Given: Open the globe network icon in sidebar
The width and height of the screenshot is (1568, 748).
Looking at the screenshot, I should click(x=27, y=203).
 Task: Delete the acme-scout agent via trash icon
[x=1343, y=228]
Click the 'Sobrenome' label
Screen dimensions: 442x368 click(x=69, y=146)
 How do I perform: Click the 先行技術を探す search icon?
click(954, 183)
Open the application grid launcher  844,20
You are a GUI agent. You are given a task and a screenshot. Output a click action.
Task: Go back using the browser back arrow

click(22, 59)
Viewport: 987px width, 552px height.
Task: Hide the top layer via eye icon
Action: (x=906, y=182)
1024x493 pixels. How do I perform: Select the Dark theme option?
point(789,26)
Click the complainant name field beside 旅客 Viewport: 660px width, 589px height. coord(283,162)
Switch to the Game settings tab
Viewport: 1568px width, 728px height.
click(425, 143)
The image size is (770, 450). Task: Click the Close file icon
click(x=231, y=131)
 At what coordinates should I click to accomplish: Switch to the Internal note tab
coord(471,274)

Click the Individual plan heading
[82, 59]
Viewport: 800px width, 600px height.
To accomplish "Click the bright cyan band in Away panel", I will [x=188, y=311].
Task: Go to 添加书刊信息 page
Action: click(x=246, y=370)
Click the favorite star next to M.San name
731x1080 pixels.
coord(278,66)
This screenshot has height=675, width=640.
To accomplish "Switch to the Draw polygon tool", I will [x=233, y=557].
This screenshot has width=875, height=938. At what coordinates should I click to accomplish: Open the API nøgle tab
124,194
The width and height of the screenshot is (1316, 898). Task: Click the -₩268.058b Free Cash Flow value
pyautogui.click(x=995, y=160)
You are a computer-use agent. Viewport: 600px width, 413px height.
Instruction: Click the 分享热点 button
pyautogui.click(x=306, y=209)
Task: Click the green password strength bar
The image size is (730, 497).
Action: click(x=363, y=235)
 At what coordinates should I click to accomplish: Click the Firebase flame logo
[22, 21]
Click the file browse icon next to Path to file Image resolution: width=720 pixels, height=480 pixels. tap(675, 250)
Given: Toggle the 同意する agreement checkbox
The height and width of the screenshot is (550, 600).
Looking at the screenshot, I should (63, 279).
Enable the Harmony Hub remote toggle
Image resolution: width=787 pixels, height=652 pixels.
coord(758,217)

▸ Exercise:
Edit the part of the records that opens with the line containing "Task: Delete the" and closes with the line containing "Click the complainant": replace "trash icon" with "bin icon" and leave everything else unchanged. Output only those lines.

▸ Final result:
 Task: Delete the acme-scout agent via bin icon
[x=1343, y=228]
Click the 'Sobrenome' label
Screen dimensions: 442x368 click(x=69, y=146)
 How do I perform: Click the 先行技術を探す search icon?
click(954, 183)
Open the application grid launcher  844,20
You are a GUI agent. You are given a task and a screenshot. Output a click action.
Task: Go back using the browser back arrow

click(22, 59)
Viewport: 987px width, 552px height.
Task: Hide the top layer via eye icon
Action: (x=906, y=182)
1024x493 pixels. How do I perform: Select the Dark theme option?
point(789,26)
Click the complainant name field beside 旅客 Viewport: 660px width, 589px height. coord(283,162)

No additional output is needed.